Feds investigate site of fiery Miss. plane crash
Unidentified friends of the pilot of a small plane that authorities say crashed into a west Jackson, Miss., home shortly after 5 p.m. Tuesday evening, Nov. 13, 2012, hug each other as they await information as to the pilot and passengers. The home's resident is believed to have escaped but authorities have not released names of plane's passengers. / AP Photo/Rogelio V. Solis
JACKSON, Miss. National Transportation Safety Board investigators arrived Wednesday to inspect the wreckage at a house where a small plane crashed, killing the three people aboard the plane and igniting a huge fire.
NTSB investigator Paul Cox says the investigation was just beginning and it was too early to speculate on the cause. He said a preliminary report would be issued in 10 days.
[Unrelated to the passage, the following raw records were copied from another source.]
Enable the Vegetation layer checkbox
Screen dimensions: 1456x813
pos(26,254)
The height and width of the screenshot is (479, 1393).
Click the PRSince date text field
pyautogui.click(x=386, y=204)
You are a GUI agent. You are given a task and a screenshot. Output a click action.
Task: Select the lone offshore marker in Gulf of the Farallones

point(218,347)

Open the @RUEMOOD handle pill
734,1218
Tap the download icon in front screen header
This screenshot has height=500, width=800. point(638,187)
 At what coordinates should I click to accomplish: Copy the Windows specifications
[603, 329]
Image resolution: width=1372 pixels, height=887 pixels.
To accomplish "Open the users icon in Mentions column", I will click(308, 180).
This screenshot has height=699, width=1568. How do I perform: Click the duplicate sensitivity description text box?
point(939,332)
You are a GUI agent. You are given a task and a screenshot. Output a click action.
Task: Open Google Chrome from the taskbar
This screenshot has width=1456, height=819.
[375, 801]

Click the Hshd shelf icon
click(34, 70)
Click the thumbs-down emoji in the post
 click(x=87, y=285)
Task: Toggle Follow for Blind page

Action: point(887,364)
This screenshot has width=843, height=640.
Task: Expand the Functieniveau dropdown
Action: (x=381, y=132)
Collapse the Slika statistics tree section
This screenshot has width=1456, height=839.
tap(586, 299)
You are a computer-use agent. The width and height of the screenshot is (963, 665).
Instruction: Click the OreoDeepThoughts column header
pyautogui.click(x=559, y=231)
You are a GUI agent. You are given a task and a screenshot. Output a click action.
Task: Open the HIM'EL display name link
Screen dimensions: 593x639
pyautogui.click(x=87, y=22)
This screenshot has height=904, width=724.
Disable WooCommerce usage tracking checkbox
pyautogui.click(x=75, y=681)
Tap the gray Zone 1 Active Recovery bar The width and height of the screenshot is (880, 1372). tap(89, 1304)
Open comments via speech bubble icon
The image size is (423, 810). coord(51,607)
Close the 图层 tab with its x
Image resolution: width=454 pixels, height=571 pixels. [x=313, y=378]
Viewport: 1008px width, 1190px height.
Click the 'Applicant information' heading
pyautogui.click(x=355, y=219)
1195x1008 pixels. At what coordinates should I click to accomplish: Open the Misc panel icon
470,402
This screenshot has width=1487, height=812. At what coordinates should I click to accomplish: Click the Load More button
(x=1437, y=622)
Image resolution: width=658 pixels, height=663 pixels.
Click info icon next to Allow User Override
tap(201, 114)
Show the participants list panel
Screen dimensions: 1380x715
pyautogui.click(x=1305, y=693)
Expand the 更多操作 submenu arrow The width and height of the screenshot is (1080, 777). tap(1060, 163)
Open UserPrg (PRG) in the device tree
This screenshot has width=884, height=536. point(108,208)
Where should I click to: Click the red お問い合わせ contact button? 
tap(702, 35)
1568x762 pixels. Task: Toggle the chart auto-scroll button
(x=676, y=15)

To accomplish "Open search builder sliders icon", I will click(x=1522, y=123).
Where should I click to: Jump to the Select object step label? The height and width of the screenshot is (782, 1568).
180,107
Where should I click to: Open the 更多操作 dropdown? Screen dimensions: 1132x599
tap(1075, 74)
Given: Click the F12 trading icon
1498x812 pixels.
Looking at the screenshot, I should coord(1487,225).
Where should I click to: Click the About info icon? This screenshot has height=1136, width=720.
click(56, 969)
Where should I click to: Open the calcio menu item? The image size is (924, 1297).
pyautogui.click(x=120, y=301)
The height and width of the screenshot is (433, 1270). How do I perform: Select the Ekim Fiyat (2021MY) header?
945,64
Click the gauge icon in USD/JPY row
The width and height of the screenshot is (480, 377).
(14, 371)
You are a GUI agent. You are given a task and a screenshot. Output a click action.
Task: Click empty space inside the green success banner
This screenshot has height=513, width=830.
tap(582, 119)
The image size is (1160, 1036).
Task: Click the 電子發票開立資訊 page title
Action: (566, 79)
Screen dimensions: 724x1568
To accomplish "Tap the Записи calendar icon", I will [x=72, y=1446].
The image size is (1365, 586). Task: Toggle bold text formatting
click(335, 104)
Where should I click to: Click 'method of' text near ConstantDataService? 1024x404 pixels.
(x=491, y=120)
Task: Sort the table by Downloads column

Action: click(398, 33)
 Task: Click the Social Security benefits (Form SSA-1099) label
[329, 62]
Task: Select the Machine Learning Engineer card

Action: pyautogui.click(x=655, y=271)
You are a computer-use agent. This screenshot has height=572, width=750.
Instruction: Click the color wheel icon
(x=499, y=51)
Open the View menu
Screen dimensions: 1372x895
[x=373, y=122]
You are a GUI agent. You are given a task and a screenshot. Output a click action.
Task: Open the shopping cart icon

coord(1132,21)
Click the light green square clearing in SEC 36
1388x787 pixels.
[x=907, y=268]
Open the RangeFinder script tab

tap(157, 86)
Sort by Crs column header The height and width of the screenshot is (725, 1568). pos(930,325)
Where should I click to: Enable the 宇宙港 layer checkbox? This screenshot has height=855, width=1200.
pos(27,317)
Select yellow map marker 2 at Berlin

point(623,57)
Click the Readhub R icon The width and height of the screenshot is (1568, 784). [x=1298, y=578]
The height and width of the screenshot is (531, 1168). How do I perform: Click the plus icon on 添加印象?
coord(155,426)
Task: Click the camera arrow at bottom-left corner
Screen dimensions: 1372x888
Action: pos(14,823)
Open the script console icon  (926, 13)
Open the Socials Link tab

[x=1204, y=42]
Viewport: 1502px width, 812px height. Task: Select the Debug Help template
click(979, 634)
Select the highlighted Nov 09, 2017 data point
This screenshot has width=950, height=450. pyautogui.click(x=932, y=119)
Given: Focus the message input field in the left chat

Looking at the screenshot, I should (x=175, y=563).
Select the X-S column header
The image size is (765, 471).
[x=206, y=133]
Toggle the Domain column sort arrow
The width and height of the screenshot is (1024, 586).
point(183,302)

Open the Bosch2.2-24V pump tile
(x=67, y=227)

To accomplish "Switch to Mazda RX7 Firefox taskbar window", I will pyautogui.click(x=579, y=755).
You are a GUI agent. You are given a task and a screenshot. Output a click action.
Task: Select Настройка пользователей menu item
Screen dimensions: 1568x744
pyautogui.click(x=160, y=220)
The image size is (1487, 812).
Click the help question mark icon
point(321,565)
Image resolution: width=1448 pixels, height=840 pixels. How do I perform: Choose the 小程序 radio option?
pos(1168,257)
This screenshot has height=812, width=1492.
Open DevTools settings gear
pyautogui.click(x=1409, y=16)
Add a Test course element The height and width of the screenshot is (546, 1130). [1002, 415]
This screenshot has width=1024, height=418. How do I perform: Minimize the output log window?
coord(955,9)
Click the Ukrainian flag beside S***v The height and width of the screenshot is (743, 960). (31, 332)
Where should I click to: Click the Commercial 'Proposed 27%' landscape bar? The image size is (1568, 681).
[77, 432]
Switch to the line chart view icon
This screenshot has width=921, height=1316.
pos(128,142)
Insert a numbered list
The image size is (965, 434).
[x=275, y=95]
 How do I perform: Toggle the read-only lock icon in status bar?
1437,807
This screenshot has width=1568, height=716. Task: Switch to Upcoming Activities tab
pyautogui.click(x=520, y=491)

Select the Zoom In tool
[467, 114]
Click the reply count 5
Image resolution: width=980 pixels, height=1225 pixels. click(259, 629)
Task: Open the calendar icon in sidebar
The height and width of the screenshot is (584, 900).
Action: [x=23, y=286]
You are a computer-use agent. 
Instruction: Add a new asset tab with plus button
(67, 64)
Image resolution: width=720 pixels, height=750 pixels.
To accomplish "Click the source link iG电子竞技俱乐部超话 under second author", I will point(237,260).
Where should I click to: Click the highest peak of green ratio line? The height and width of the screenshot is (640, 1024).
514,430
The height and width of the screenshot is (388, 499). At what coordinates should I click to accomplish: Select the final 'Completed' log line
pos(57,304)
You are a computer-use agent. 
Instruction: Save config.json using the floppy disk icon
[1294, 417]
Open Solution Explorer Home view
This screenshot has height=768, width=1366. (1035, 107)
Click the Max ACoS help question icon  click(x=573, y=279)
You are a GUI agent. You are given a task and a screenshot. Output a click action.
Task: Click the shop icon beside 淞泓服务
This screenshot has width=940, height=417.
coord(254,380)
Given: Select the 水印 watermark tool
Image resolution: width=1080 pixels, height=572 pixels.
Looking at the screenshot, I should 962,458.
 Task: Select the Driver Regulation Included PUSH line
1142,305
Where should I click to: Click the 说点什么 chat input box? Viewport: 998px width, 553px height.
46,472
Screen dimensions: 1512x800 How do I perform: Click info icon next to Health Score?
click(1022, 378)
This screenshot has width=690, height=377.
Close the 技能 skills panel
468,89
Meanwhile, the names of all three victims were released Wednesday by the Civil Air Patrol.
Carlton Sumner, Mississippi wing commander of the Civil Air Patrol, identified the pilots as John Edward Tilton Jr. W.C. Young and David Williams.
Sumner said they were not on CAP business but all three were pilots with the organization.
One person was in the house. Loretta Jamison escaped with minor injuries.
A Jackson police officer looked up in the sky and saw the Piper PA-32 "spitting and sputtering" like it was out of fuel, he would later tell the plane's owner.
One of the aviators asked for permission to return to the airport, but just minutes later, the plane went down. It crashed through trees before slamming into a house that quickly caught fire, sending long flames and black smoke through the neighborhood of modest single-family homes surrounded by magnolia and oak trees.
CBS affiliate WJTV-TV reported that first responders had a difficult time putting out the fire from the plane crash.
The plane was owned by Roger and Michele Latham, from Superior Pallet Company in Flowood, Miss., both of whom showed up at the crash site, along with their grown daughter, Emily Latham.
Emily Latham noted that her father was supposed to have been on board but changed his plans.
"He went hunting," she said. "Thank God."